Improving filter performance in Powershell by using collections

Background

When you think filtering in Powershell, the first thing that often comes to mind is the venerable Where-Object cmdlet. It's used quite often, and can be a very easy way to remove elements from a pipeline based on a set of conditions you supply. Consider this basic example:

PS> 1..10 | Where-Object {$_ -eq 7}
7

In an array of 10 objects, this task takes virtually no time to complete. We'll illustrate how to measure this performance when we do the same for 1,000,000 numbers:

PS> $Results = Measure-Command { 1..1000000 | Where-Object {$_ -eq 842} }

PS> $Results.TotalSeconds
6.2798882

We see it took over 6 seconds to complete. If this command were inside a foreach loop ( or even a nested foreach loop) it can quickly add up in terms of overall run time.

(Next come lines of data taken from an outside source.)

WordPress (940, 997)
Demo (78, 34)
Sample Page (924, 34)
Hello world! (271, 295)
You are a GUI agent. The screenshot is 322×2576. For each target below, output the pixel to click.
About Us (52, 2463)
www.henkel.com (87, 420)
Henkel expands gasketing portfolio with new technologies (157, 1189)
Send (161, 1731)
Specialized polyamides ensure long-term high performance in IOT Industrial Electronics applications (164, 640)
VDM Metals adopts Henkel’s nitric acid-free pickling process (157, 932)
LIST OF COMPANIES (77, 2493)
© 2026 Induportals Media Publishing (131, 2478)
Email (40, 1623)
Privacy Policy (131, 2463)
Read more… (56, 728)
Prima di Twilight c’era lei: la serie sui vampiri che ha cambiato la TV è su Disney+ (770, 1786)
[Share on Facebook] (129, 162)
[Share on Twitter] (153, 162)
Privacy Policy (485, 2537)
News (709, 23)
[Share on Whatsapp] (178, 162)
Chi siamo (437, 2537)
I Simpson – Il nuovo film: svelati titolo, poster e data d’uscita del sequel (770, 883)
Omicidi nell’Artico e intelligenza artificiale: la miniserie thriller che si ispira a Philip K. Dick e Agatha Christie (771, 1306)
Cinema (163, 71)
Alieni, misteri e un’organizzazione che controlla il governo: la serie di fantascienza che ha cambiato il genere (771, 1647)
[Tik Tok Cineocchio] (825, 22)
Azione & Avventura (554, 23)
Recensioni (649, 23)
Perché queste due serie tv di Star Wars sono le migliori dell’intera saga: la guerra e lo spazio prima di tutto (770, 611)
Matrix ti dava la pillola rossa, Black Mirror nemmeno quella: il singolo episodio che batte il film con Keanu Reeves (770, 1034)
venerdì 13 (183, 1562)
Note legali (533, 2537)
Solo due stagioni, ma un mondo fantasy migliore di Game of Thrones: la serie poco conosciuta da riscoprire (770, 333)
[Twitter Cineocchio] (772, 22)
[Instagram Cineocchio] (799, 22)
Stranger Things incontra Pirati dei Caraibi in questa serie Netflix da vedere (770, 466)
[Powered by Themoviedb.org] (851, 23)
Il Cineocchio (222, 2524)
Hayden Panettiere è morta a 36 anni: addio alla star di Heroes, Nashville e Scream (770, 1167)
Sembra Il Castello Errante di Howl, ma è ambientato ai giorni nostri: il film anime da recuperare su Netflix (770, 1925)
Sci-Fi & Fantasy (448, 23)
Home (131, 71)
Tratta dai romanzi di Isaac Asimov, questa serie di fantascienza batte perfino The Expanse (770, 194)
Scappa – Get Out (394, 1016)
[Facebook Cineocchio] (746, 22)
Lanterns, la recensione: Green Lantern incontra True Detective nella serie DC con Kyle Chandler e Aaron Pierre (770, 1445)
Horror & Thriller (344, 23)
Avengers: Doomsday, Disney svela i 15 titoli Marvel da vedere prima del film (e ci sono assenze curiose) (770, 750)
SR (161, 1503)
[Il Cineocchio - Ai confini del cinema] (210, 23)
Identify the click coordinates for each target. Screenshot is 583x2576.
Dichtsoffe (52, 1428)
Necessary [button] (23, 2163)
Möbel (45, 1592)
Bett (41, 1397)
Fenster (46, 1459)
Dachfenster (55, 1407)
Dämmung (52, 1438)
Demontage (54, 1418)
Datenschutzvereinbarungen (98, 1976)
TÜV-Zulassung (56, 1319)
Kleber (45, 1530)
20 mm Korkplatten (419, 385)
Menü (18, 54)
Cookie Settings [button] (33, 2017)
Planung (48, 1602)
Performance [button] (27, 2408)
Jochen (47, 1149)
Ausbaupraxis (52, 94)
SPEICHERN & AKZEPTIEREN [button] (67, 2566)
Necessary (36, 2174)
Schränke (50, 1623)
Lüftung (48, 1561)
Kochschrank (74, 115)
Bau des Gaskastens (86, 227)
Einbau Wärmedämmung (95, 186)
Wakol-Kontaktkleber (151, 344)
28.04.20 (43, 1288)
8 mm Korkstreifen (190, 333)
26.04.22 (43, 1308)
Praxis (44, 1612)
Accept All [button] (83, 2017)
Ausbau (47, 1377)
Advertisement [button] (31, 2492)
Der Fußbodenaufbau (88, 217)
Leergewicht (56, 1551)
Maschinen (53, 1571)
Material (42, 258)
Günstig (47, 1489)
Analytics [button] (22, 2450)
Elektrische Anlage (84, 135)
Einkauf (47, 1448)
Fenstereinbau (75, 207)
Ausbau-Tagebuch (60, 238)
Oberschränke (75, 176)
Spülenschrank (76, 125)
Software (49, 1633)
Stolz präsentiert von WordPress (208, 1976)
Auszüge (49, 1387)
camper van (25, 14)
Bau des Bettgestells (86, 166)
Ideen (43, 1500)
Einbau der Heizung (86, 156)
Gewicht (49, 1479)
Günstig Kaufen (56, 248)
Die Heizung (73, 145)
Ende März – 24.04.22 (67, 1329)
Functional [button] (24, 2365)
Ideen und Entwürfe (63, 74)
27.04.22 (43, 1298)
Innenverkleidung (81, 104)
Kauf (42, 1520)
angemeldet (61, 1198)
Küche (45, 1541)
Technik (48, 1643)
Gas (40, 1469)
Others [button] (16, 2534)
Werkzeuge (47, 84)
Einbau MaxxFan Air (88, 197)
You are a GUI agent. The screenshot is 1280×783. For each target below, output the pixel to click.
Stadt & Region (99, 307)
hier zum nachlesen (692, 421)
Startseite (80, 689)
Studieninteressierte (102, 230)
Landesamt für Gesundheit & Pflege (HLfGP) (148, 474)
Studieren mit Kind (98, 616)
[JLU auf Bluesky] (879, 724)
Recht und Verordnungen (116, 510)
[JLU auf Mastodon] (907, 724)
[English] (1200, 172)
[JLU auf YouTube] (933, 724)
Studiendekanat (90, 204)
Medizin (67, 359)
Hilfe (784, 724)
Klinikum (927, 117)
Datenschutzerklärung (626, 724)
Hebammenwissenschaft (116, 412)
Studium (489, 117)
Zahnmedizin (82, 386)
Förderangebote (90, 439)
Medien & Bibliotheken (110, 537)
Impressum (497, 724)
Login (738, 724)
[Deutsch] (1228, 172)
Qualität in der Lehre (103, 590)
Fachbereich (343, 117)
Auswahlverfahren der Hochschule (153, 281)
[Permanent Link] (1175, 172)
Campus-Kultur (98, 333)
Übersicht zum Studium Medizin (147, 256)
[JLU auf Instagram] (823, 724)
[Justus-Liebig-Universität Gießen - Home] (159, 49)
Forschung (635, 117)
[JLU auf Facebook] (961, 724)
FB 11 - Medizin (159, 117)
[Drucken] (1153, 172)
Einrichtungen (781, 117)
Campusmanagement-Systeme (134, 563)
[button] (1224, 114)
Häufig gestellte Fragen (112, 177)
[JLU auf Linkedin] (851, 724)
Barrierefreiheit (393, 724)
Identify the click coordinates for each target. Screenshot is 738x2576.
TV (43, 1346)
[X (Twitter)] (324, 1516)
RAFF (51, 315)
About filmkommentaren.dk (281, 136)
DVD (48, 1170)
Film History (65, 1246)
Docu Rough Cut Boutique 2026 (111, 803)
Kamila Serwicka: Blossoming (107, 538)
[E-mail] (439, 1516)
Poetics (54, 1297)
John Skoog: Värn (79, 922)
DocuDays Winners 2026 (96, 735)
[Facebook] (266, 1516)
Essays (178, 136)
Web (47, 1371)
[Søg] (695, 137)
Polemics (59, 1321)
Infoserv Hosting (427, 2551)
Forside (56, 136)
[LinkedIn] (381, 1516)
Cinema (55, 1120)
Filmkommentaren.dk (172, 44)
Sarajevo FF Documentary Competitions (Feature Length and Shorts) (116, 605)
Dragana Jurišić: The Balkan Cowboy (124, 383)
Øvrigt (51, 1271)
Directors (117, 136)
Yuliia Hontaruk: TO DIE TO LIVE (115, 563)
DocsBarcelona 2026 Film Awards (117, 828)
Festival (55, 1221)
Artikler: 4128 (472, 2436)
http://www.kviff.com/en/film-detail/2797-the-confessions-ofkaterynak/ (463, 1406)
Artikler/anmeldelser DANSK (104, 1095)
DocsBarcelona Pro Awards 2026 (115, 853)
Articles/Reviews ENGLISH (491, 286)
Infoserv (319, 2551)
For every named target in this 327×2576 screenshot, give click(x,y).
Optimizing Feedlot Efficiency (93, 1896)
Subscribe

Enter the .FindAll() method.

FindAll is a very common method if you're familiar with C#, and it's implemented in a wide variety of classes. In this case we're going to look at the [Systems.Collections.Generic.List<t>] class. (You can read more about that at Microsoft's documentation here.) When we invoke this method with Powershell we're, in essence, creating a sort of function inside the constructor with a parameter and a script block to be used as search criteria for our filter. Here is the same above example using FindAll instead of Where-Object:

PS> $Results = Measure-Command {
    # Create the list
    $List = [System.Collections.Generic.List[Object]]::new(1..1000000)
    # Query the list for the number 842
    $List.FindAll({ param($item); $item -eq 842 })
}

PS> $Results.TotalSeconds
3.2298538

That's a savings of almost 50% for the same query filter!

Conclusion

This method isn't one you'll use every day, but under the right circumstances, it can be a powerful way to query a collection for specific criteria and improve your script performance.